Idk what it was, but it must have been when I started to really become aware of the world around me. I played paddle ball with my godfather on the beach all week, and he made me feel like a champion. My uncle from California, who I didn't get to see a whole lot, built this amazing "Bat Cave" sandcastle with me to go with the Batmobile toy I got for my bday, then built a skeeball cabinet out of sand the next day. I got to swim in giant East Coast waves with my dad, and got to see all the amazing boardwalk sights for the first time with everyone. I got up super early one day to try and catch the sunrise with my aunt, and we found my uncle outside, already awake, smoking a cig, drinking a coffee, and running the American flag up the flag pole. It was a defining vacation for me, one that set the standard for my childhood, even though I didn't know it yet.
Looking back, I realize everyone was 100% bought in to having as good a time as possible, because the vacation was at their childhood vacation spot, at their grandparents' house where they would spend almost every summer as kids. They were all reliving the summers they had, and the things they learned to have fun, and I got to benefit from that.

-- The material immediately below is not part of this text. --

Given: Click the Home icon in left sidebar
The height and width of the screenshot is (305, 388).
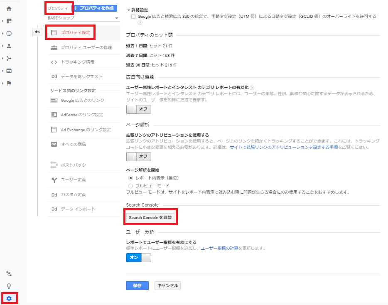Looking at the screenshot, I should (9, 8).
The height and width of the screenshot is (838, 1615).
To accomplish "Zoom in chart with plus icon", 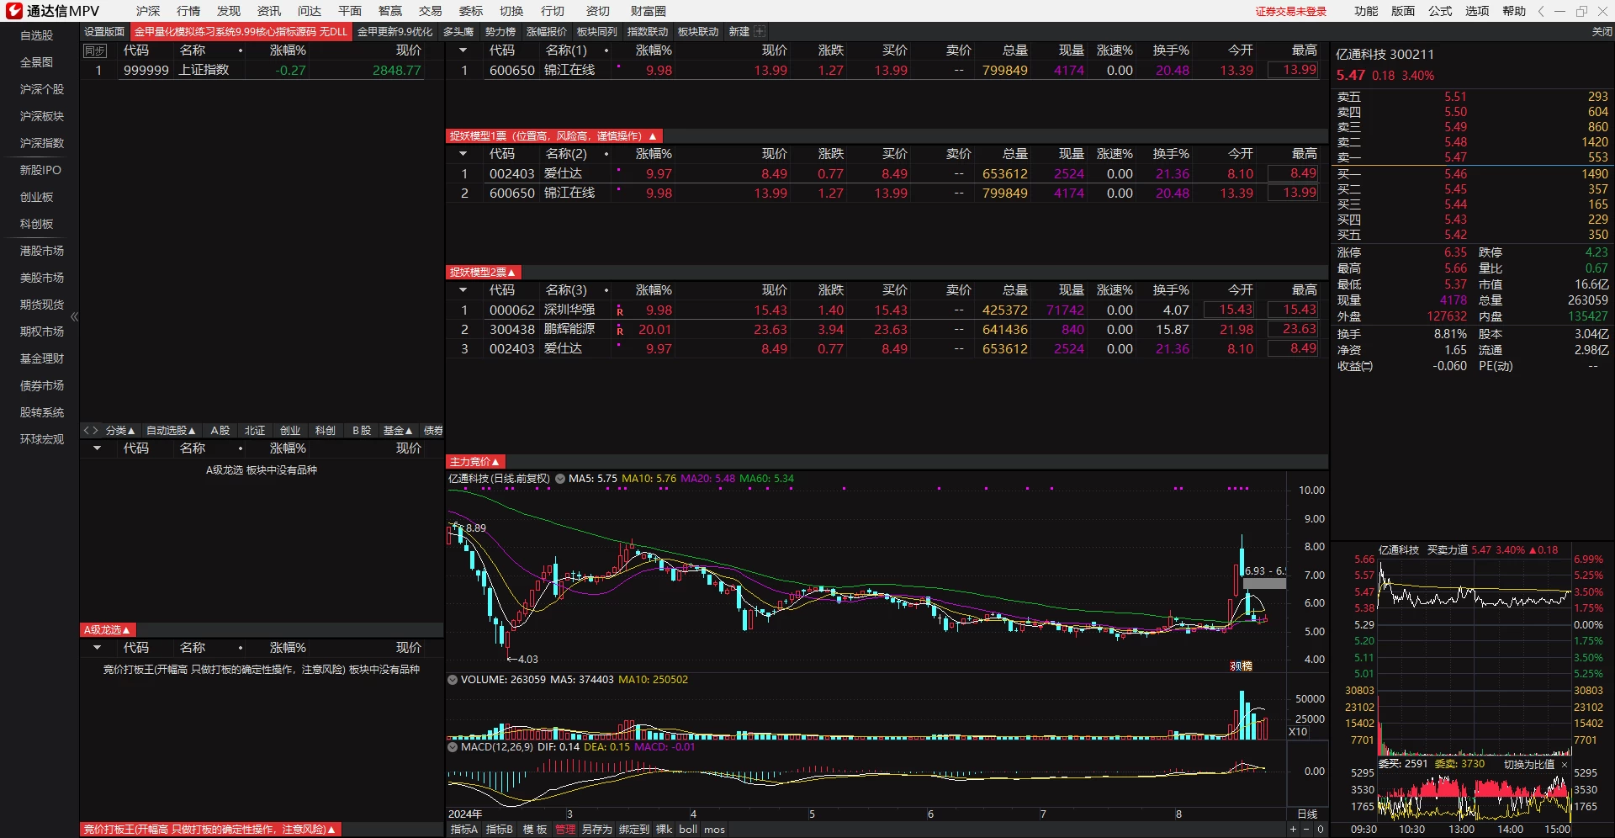I will 1293,830.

Fast-forward to 2023, my son is turning 7 at the same time my wife has a trip to DC for a new job. My wife and I take my son, while the girls stay home. My wife actually had a full schedule for new job stuff, so it was mostly just me and my son, exploring DC for three days. We saw the sights, we walked around, we got breakfast at the same place two out of three days downtown (my son insisted, because he liked it, rather than trying something new lol), we went to the children's museum, went to the big park near the Washington Monument to watch all the young professionals play kickball and softball, and then on his birthday, I let him pick the day. We bought an Allen Iverson jersey for him at the Georgetown bookstore, then we went to a riverfront bar/arcade and played games for a couple of hours, no money or time limits, just played until he was done. Then we went to lunch at his favorite place: Chick-fil-A, but in DC's Chinatown area lol. Then he decided we should go see a movie to finish the afternoon, so we went across the street to watch the newest TMNT movie. We picked up my wife, saw some more sights, then got dinner at a nice place by the hotel. We ended the night by grabbing drinks and junk food from 7 Eleven to take back to our room, then watched TV until everyone fell asleep.
I had a fucking BLAST with my guy... but after taking the kids to New Jersey this year as a family with my dad, my son about to turn 9, I thought about my trip to Jersey when I turned 7, and then realized I never made the connection about our trip to DC when MY son turned 7. Then I felt like there was a big hole in my chest, wondering if I made that trip special enough. I know how much the vacation when I turned 7 had an impression on me, so I can only hope I was able to do the same for my son. If I would have realized it at the time, I would have tried to soak everything in even more than I already did.
Time is a thief, and I hate it. I wish my kids could be kids forever.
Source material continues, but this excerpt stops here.